# What is required
Using the records below, give again exactly the lines from the line that contains "You are a computer-use" through the line that contains "Instruction: Expand the", both ends included, and only those.

# Source material
BEGIN

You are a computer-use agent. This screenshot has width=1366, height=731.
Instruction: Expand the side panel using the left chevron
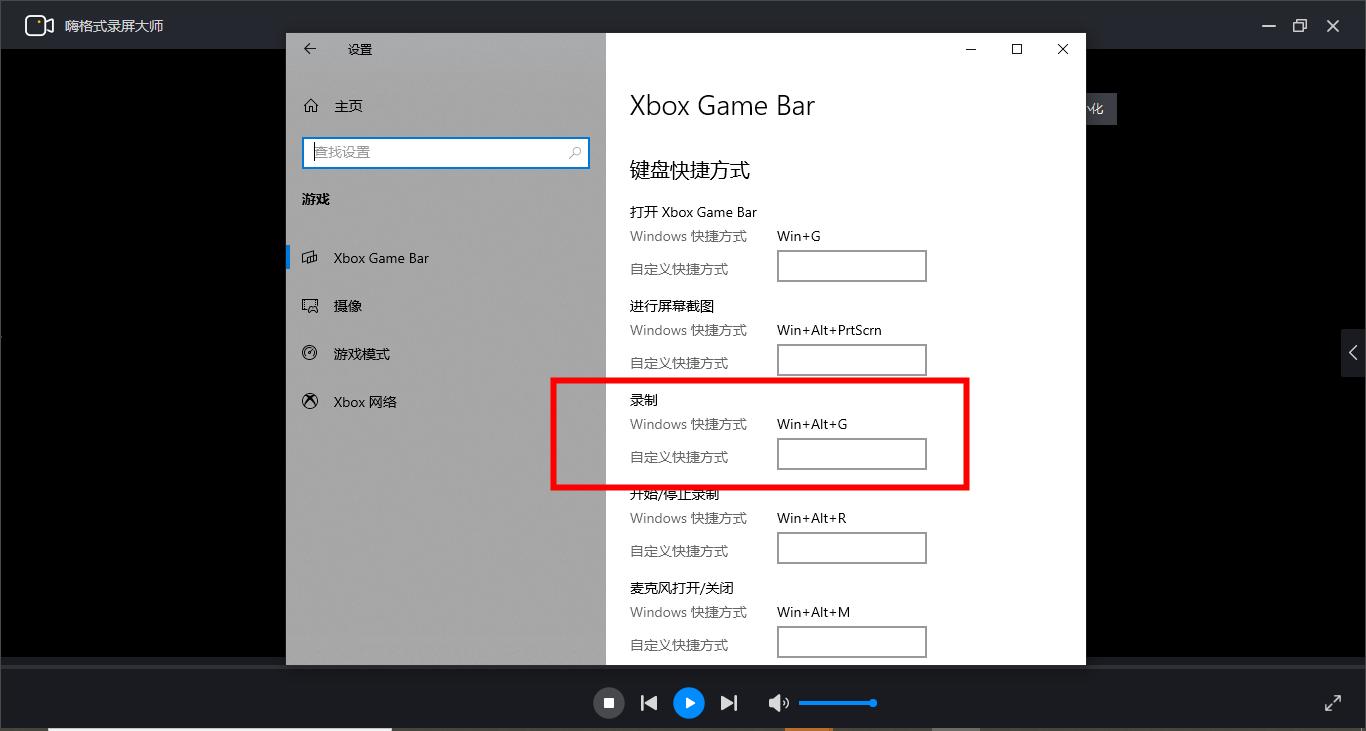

END
BEGIN

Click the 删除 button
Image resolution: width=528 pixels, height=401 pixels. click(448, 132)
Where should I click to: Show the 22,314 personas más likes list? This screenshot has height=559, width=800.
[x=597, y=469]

END
BEGIN

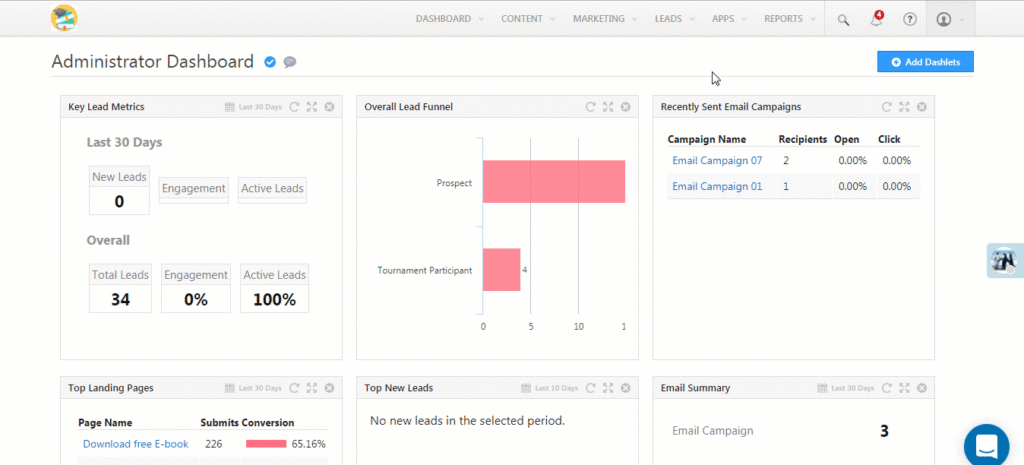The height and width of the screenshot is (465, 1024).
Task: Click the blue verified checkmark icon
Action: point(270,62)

END

# Answer
You are a computer-use agent. This screenshot has width=1366, height=731.
Instruction: Expand the side panel using the left chevron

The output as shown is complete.